Yang dilakukannya mengajak seluruh pimpinan MPR-RI untuk bersama-sama mempromosikan Empat Pilar. Agenda Empat Pilar kedengaran baru. Tetapi kalau dicermati secara kritis, Empat Pilar itu sebetulnya tidak lebih dari sebuah "daur ulang". Empat Pilar itu sudah lama ada, tapi kemasan atau sebutannya berbeda.
Empat Pilar sejatinya hanya terdiri atas Satu Pilar yaitu Pilar Pancasila. Lihat saja isi Empat Pilar, Pancasila, NKRI, Pluralisme dan UUD'45. TK ingin menjadikan MPR-RI sebagai satu-satunya lembaga tinggi negara yang memenuhi syarat mensosialisasikanEmpat Pilar.
Tersirat di dalamnya, isu sensitif (Empat Pilar) memang hanya pantas dilakukan oleh sebuah lembaga setingkat MPR-RI. Dengan agenda itu, TK berharap penerimaan pada tahap awal atas program sosialisasi Empat Pilar akan menimbulkan efek psikologis. Yaitu MPR memang pantas diberi status Lembaga Tertinggi Negara.
Pada akhirnya hak MPR-RI mensosialisasikanisu sensitif, menjadi sebuah kehormatan tersendiri sekaligus kehormatan tertinggi. Dengan begitu, usaha menjadikan atau mengembalikan MPR RI sebagai Lembaga Tertinggi Negara, berproses secara alamiah.

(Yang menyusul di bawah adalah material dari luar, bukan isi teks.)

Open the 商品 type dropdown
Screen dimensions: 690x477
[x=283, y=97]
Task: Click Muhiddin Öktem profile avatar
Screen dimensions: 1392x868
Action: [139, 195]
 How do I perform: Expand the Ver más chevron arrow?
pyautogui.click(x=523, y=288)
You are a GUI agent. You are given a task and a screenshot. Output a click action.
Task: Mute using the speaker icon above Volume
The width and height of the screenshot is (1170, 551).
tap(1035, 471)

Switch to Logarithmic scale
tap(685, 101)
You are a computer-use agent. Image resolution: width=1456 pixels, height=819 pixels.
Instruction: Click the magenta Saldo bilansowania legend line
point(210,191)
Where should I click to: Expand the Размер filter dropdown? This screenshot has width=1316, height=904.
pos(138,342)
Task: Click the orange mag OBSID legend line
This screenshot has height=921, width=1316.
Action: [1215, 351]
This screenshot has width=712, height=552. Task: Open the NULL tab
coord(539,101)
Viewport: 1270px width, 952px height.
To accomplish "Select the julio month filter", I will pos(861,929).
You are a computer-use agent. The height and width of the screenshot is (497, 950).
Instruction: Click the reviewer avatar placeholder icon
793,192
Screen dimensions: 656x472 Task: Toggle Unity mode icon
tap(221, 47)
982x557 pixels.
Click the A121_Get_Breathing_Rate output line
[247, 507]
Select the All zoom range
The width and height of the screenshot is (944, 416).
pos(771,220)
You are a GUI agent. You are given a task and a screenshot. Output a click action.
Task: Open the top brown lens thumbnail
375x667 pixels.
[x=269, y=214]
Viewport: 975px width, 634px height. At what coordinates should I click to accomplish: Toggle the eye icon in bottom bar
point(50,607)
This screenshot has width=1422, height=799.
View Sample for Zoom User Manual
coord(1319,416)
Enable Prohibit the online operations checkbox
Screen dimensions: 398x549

Jika sudah demikian, pengakuan de facto atas status MPR-RI sebagai Lembaga Tertinggi Negara, tinggal menunggu pengesahan secara hukum (de jure). Agenda TK tersebut, tidak bisa dikatakan gagal sekalipun juga tidak bisa disebut berhasil.
Posisi TK di MPR-RI mulai 8 Juli 2013, digantikan oleh Sidarto Danusubroto. Sayangnya, TK tidak meninggalkan pesan atau semacam 'wasiat', tentang agenda apa yang dia harapkan diteruskan oleh penggantinya (Sidarto Danusubroto).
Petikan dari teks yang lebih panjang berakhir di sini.